Lettre à un futur camarade

Tu as décidé d’adhérer au PCF, c’est bien. Je tiens néanmoins à ce que tu saches qui si l’on ne nous emprisonne plus, si l’on ne nous fusille plus, si l’on ne nous torture plus (ce qui fut le cas pendant la guerre d’Algérie) et si l’on ne nous balance pas des bancs publics sur la tronche dans une station de métro fermée jusqu’à ce que l’on ramasse sept morts sur le pavés (remember Charonne !), il faut que tu saches néanmoins que de nombreuses petites humiliations t’attendent et ton petit cœur rouge va devoir se bronzer ou se briser. Ce n’est pas de Marx, c’est de Chamfort. Alors, apprête-toi à affronter :

– Les gens qui vont te demander, avec une douceur compatissante : « Mais tu y crois vraiment ? », chose qu’ils n’oseraient jamais faire avec un prêtre.
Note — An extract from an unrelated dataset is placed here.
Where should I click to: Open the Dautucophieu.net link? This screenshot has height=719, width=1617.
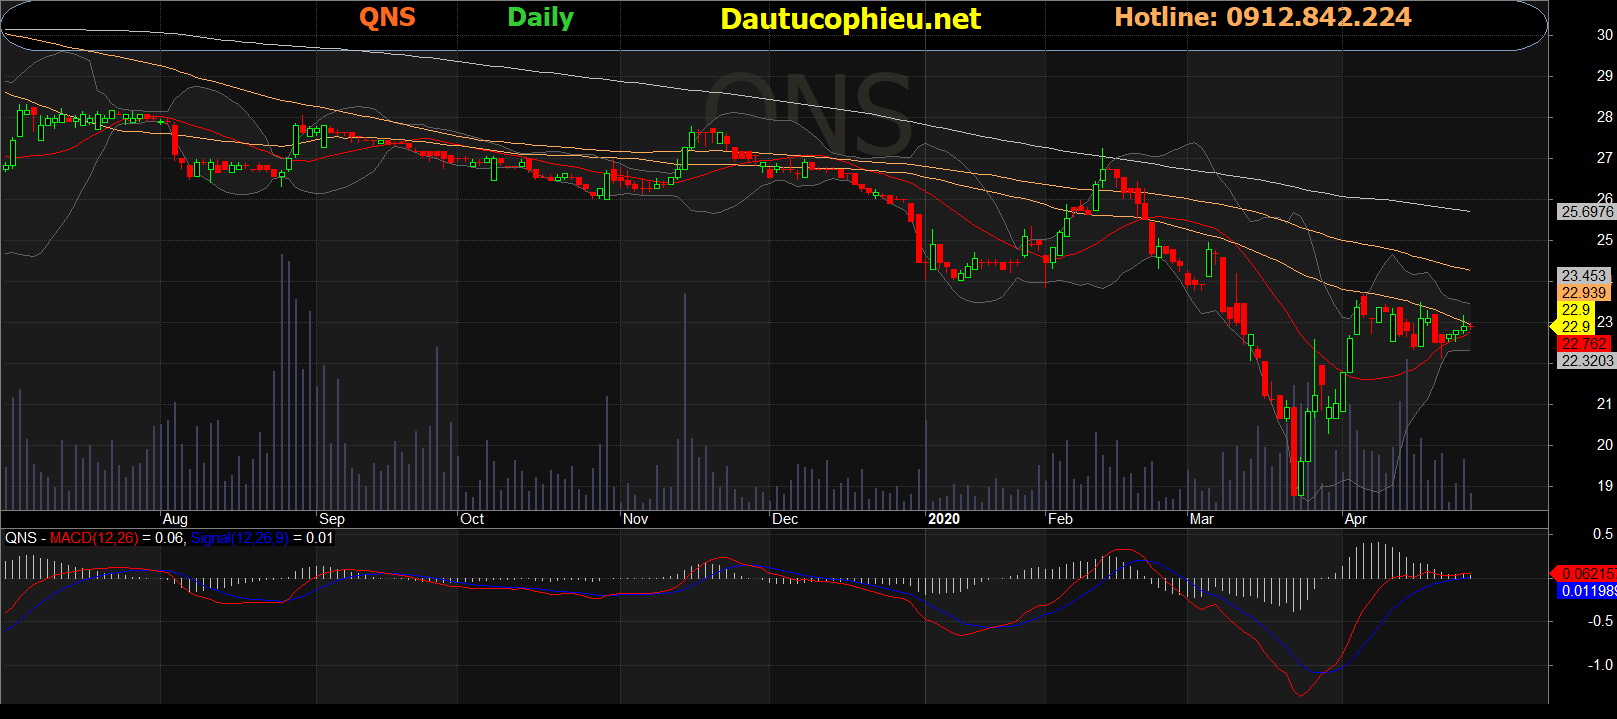pyautogui.click(x=851, y=19)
– Les gens qui vont recycler des plaisanteries éculées jadis réservées aux très improbables radicaux-valoisiens : « Alors le prochain congrès, c’est dans une cabine téléphonique ? » En plus, des cabines téléphoniques, on en voit de moins en moins, ce qui est doublement cruel.

– Les gens de mauvaise foi qui vont te dire : « T’es con, les meufs sont mieux au NPA. » D’abord, c’est faux, comme tu le verras lors de ta première fête de l’Huma. Ensuite, sache qu’on a toujours eu des problèmes avec les trotskystes. Une histoire obscure d’accident de montagne. Leur lideure nettoyait son piolet et le coup est parti tout seul.

– Les gens qui vont te citer Le livre noir du communisme en voulant que tu aies honte, honte, tellement honte. Comme si tu étais un potentiel gardien de goulag dès que tu ouvres L’Huma et que tu fais remarquer que par les temps qui courent les richesses sont quand même très moyennement réparties…

– Les gens qui sont des anciens du Parti. Il y en a beaucoup. Tu en croiseras dans les écoles, les universités, les usines, les maisons d’édition, si ça se trouve, tu en croiseras peut-être même sur Causeur. Il y a les gentils un peu tristes et il y a ceux qui ont le syndrome de la pute repentie devenue dame chaisière. Ceux-là, ils ne se pardonnent pas d’avoir rêvé d’un monde meilleur alors ils défendent le pire avec la même ardeur. Mais les deux, au bout du compte, te diront la même chose : « Comment peux-tu être au Parti après Budapest, Prague, la rupture de l’union de la Gauche à cause de Marchais en 1977, l’invasion soviétique à Kaboul ? » Pour Kaboul, tu pourras toujours faire remarquer que, bon, il faudrait peut-être demander à la quinqua afghane la seule période de sa vie où elle a pu faire des études, fumer, soigner des gens, donner des cours, conduire. Les gens te répondront que ce n’est pas la même chose. Et tu apprendras que le capitalisme, quand il fait des erreurs meurtrières, ce n’est jamais la même chose.

– Et pour finir, les gens avec qui tu passes tes vacances et qui arrivent hilares, du bout du jardin, les mots croisés du Monde à la main et qui hurlent : « Jérôme, Jérôme, attends, tu vas rigoler, écoute cette définition : « Ses cellules sont vides, en deux lettres. » »

Et tu ne rigoleras pas. Même si c’est drôle.

Et c’est comme ça que tu apprendras que si tous tes camarades vont devenir des copains, eh bien tous tes copains ne sont pas forcément des camarades.